As a managed service, AWS CodeArtifact is designed to make it easier for organizations to control the access and versioning of packages, as well as to track dependencies of software artifacts. The service organizes repositories under a central domain. However, individual repos can also be assigned to individual teams within the organization. Furthermore, different package types (Maven, npm, Python, etc.) can be used side by side within a repository.
According to AWS, developers can use their familiar tools to publish their packages in the repos or to integrate packages from external registries. AWS CodeArtifact currently supports the build tools and package managers Maven and Gradle (for Java), npm and yarn (for Javascript) as well as pip and twine (for Python) – and more are to follow.
Steve Roberts, a developer advocate, wrote in a recent blog post on AWS CodeArtifact:
CodeArtifact repositories are organized into a domain. We recommend that you use a single domain for your organization, and then add repositories to it. For example, you might choose to use different repositories for different teams. To publish packages into your repositories, or ingest packages from external repositories, you simply use the package manager tools your developers are used to.
Source: https://aws.amazon.com/codeartifact/
Furthermore, the service integrates with AWS Identity and Access Management to control package access, AWS CloudTrail for visibility into packages that are in use and if they need to be removed or deleted, and AWS Key management to control package encryption keys.
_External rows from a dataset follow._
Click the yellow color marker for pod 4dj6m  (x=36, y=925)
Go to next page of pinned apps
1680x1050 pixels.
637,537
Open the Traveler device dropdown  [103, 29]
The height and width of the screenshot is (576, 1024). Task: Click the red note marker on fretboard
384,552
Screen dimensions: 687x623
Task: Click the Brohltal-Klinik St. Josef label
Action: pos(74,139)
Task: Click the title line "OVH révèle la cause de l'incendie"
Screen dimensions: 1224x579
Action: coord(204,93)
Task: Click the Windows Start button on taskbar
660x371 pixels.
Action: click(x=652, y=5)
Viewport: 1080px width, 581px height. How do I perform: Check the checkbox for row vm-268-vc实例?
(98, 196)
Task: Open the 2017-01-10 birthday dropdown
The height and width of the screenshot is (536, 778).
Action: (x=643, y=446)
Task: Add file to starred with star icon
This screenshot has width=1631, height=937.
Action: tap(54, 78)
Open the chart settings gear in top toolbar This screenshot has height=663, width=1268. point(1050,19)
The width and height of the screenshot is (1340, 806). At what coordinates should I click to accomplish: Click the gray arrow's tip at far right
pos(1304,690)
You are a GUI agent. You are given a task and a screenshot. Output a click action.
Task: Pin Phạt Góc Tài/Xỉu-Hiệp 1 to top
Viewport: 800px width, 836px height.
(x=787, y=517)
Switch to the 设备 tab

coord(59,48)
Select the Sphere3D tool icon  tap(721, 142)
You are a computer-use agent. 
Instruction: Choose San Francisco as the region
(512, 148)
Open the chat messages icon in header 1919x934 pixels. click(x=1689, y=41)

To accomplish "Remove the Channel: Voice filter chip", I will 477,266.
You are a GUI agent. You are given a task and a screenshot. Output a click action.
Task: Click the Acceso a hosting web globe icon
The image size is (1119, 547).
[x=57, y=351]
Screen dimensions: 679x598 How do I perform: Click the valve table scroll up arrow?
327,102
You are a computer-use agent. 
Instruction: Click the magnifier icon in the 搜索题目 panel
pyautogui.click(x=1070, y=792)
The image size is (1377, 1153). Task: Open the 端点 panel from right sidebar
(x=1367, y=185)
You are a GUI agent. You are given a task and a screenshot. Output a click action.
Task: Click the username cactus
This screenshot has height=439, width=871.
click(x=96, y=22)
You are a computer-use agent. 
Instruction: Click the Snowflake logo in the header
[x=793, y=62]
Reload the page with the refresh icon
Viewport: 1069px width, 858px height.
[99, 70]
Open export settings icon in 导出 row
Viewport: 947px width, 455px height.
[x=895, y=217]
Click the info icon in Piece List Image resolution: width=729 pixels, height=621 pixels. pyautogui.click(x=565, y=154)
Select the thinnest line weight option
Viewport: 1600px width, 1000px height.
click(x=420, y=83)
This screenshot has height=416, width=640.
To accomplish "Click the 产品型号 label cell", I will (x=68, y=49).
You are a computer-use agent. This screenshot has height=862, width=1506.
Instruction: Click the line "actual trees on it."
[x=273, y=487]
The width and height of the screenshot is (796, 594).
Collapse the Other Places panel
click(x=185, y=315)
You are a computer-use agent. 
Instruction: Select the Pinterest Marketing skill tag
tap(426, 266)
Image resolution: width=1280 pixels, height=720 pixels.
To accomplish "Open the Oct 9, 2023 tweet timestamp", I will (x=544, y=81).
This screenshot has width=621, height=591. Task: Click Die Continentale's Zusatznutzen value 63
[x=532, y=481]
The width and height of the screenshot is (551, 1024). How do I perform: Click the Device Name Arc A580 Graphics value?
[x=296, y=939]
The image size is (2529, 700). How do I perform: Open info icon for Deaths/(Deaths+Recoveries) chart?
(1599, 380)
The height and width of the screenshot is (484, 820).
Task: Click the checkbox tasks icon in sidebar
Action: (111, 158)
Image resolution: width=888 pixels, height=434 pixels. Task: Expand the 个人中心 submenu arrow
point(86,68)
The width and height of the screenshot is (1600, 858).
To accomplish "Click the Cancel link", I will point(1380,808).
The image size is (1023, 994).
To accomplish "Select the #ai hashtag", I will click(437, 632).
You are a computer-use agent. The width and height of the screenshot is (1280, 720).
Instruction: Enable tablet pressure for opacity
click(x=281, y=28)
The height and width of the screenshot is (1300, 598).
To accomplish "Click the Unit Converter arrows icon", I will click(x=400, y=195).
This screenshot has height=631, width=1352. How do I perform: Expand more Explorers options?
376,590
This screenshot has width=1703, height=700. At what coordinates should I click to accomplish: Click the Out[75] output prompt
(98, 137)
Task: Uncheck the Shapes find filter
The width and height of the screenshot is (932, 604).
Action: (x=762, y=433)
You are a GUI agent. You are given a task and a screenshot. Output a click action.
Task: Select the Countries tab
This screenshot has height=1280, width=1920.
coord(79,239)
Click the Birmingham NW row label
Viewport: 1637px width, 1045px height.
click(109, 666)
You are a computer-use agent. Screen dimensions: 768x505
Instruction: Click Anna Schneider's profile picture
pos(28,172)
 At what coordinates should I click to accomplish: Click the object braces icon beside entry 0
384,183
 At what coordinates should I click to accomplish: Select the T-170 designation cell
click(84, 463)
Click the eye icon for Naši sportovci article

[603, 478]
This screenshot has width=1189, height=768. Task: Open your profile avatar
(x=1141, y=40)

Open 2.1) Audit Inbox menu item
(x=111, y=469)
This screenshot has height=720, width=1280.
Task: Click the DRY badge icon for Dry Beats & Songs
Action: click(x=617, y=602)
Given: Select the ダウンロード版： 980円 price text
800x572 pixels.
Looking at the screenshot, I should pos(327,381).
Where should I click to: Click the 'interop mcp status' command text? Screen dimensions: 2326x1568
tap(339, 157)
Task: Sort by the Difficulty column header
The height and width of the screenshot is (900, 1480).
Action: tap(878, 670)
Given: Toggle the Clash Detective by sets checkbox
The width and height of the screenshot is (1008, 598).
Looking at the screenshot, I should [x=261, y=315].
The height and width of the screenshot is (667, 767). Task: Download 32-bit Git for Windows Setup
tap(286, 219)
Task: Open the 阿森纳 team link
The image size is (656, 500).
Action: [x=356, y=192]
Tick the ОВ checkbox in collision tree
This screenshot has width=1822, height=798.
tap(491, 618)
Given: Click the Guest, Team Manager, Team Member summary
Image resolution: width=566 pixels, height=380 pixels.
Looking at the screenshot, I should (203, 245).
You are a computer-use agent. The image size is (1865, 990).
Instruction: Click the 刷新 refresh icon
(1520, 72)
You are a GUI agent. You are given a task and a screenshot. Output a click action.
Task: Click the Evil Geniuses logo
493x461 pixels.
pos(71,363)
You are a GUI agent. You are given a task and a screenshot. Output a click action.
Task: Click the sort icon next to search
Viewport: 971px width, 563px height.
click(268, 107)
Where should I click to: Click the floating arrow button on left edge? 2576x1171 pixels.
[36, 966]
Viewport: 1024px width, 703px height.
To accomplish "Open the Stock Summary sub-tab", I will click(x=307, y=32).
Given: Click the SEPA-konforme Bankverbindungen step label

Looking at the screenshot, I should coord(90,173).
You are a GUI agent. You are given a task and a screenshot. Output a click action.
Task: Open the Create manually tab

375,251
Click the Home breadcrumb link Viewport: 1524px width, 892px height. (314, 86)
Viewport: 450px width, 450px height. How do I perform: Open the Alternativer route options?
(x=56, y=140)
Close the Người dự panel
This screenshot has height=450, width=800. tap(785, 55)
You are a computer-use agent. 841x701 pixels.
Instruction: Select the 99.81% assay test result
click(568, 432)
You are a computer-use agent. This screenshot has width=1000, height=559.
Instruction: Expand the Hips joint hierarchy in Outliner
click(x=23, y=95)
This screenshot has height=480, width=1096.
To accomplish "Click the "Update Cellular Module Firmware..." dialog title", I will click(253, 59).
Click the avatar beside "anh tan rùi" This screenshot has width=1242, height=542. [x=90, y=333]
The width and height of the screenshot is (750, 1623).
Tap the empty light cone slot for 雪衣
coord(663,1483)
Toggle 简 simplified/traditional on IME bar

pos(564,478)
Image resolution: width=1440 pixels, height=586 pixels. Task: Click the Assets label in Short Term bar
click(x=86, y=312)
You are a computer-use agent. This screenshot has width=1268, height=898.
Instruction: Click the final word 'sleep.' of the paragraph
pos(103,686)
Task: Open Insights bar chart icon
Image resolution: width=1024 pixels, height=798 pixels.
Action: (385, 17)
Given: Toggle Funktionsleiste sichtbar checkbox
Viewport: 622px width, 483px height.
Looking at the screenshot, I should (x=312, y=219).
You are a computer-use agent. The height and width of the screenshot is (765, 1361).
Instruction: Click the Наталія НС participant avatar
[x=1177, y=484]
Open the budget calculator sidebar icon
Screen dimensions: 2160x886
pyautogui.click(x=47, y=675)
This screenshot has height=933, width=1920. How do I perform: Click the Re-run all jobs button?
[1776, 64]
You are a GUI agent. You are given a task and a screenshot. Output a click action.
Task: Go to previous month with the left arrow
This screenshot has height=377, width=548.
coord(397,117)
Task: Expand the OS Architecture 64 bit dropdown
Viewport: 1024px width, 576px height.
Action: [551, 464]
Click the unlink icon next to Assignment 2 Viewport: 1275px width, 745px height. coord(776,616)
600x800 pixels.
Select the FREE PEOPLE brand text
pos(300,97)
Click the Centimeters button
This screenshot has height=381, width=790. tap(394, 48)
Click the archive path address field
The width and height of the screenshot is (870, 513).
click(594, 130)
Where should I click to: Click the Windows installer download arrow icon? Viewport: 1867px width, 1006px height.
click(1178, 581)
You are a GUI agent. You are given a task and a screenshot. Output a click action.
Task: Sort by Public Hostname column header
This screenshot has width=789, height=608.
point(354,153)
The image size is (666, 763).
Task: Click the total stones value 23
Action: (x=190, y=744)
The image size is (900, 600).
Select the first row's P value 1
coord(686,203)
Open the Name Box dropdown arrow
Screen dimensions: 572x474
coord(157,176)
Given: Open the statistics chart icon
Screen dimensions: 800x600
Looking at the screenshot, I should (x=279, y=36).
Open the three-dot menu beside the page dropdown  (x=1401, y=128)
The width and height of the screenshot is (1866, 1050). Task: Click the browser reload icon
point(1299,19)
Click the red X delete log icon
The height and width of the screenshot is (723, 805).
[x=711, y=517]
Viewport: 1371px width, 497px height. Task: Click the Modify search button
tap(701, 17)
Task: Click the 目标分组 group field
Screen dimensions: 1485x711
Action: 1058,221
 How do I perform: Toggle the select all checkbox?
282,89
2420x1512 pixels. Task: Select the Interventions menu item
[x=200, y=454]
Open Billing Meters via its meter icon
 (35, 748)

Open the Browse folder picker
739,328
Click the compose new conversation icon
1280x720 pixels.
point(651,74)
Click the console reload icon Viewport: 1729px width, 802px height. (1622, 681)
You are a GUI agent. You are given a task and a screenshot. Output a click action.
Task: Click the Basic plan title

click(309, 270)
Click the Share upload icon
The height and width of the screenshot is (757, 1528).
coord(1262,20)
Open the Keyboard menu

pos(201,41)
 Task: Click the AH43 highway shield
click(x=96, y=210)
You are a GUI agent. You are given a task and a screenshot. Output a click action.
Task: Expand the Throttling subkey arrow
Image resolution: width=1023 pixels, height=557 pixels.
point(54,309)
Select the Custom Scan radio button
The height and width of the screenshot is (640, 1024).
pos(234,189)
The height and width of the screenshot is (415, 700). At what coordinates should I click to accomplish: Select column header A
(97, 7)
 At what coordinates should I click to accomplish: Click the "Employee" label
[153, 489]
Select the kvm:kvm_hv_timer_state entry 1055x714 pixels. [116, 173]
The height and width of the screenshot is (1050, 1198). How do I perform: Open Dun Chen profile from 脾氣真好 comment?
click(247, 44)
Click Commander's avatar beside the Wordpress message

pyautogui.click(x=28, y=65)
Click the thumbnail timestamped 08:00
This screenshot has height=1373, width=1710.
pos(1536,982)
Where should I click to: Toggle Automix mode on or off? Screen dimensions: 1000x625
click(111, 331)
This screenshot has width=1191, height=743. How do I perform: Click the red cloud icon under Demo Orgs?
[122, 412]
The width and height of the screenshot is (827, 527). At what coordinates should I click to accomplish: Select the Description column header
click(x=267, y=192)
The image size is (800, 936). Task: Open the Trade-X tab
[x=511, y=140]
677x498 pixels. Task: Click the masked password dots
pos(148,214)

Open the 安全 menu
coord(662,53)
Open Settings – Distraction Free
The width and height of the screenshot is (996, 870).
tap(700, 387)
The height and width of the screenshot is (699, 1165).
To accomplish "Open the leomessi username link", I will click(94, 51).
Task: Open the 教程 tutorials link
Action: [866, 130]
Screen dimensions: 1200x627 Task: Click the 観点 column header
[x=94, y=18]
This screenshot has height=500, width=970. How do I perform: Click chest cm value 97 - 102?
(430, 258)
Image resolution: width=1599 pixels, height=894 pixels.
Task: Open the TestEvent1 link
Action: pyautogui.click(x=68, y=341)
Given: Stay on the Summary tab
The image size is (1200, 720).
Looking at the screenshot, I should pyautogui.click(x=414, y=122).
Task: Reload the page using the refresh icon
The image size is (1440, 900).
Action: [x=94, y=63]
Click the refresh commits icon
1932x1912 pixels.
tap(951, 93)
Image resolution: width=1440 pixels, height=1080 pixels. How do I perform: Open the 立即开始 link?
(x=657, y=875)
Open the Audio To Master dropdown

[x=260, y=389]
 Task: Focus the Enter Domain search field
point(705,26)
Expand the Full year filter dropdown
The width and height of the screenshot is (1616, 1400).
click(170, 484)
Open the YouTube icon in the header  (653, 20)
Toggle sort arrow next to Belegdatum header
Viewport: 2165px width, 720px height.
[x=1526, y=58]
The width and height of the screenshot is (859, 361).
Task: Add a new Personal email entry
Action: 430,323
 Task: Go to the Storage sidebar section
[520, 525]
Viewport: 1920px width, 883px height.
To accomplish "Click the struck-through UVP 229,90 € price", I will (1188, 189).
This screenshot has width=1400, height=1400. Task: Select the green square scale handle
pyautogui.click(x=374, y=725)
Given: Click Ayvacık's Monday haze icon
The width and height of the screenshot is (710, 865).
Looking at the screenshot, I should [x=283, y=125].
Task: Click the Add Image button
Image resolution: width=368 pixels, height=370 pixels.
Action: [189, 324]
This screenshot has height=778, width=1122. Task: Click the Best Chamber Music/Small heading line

With AWS CodeArtifact, Amazon offers a similar service like GitHub, which offers private repositories, releases, project pages, Continuous Integration and Deployment (CICD) through actions. Moreover, Microsoft owns GitHub and also provides its Azure DevOps offering, including repros and package management. Yet, Charlie Robbins, senior director of engineering, UX Platform at GoDaddy, stated in a tweet:
AWS CodeArtifact was surgical in where they differentiated themselves from Github Package Registry by focusing on exactly GPR's current shortcomings (e.g. no pypi support, poor support for large corporate npm registries with multiple private & shadowed scopes)
Currently, AWS CodeArtifact is available across 10 AWS Regions globally in free and paid tiers. With the free tier, users have 2GB of storage and the first 100,000 requests for free every month, while the paid tier charges storage at US$0.055 per GB per month and US$0.065 per 10,000 requests. Further details on pricing are available on the pricing page.